Mit dem Dorftheater zurück zu den Wurzeln
Der Theaterregisseur Vítězslav Větrovec hat den Zauber der Wanderbühne, des Straßen- und des dörflichen Volkstheaters für sich entdeckt. Er verliebte sich in das Dorf Velká Lhota, wo er mit seiner Theaterarbeit volkstümliche Traditionen wieder zum Leben erweckt. Das Theater ist für ihn der Weg, seinen Platz in der Welt zu finden.
Was verbindet Sie mit dem dörflichen Volkstheater und wie kamen sie damit in Kontakt?

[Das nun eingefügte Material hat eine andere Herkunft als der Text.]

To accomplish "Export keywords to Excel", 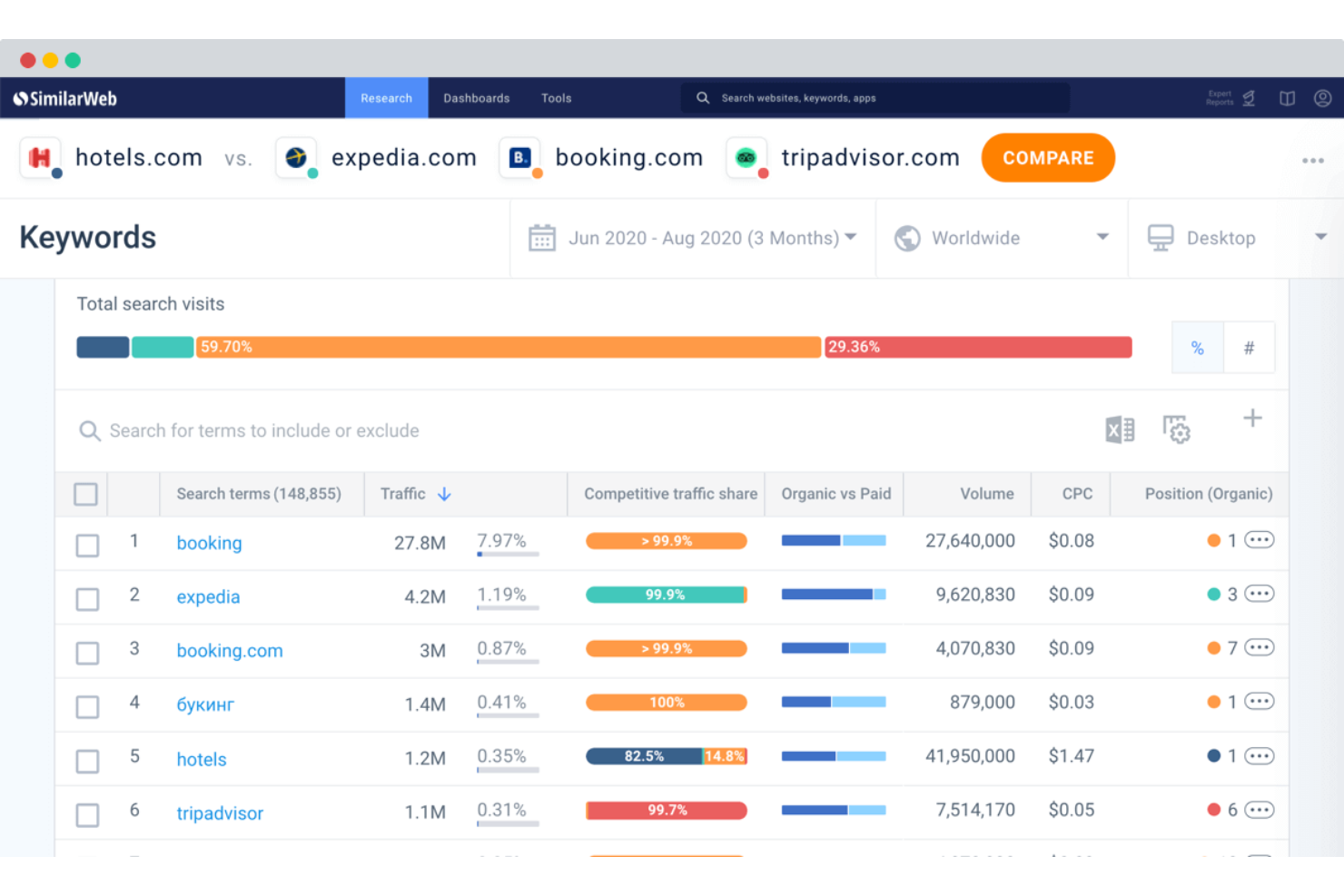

Ich studiere Theaterregie an der JAMU (Janáček-Akademie für Musik und Darstellende Kunst Brno / Brünn). Seit dem ersten Jahrgang habe ich mit meinen Kommilitonen regelmäßig ein Kabarett mit dem Namen Triptychon aufgeführt. Die Vorstellungen fanden immer in der Bar Skleněná louka statt, dem sogenannten „Fass“. In dieser Spelunke haben wir nur dreißig Zentimeter vom Zuschauer entfernt gespielt und die sehr lebendigen Reaktionen hautnah miterlebt. Einmal ist sogar ein Bierglas auf der Bühne gelandet. Und dieses unbekümmerte und offene Publikum ist ein Teil dessen, was mich bis heute am Straßen- und Volkstheater so fasziniert und anzieht. Außerdem ist es diese gewisse Grobheit, die einfach dazu gehört. Tiefgründe Gedanken kann man in populärer Form fast allen vermitteln. Das Volkstheater arbeitet mit der Stilform der extremen Übertreibung und des Grotesken – das Hohe wird erniedrigt und das Niedere emporgehoben. Und vielleicht gelingt es ihm gerade wegen der Metaphorik und Zeichenhaftigkeit, über alles Mögliche zu sprechen.

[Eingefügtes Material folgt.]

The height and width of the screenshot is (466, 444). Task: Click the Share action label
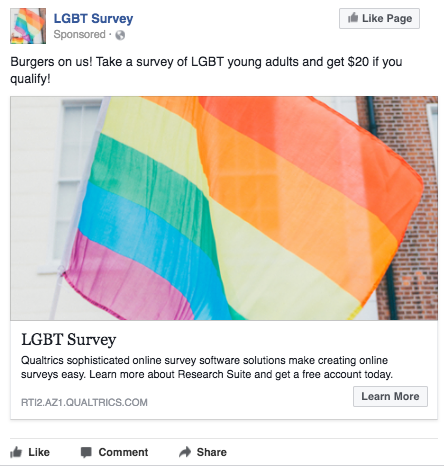(x=212, y=452)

Mir gefallen auch die sozialen Schnittpunkte, die durch das Theater entstehen: Es kann Leute zusammenbringen, ja zusammenzwingen, die sich unter anderen Umständen nie kennenlernen würden. Ich mag es, wenn das Theater in den Menschen einen Abdruck hinterlässt, wenn da „etwas Reales“ entsteht und sich etwas verändert. Aber all das bekommt man auch im offiziellen Theater. Vielleicht bin ich einfach nur gerne an der frischen Luft.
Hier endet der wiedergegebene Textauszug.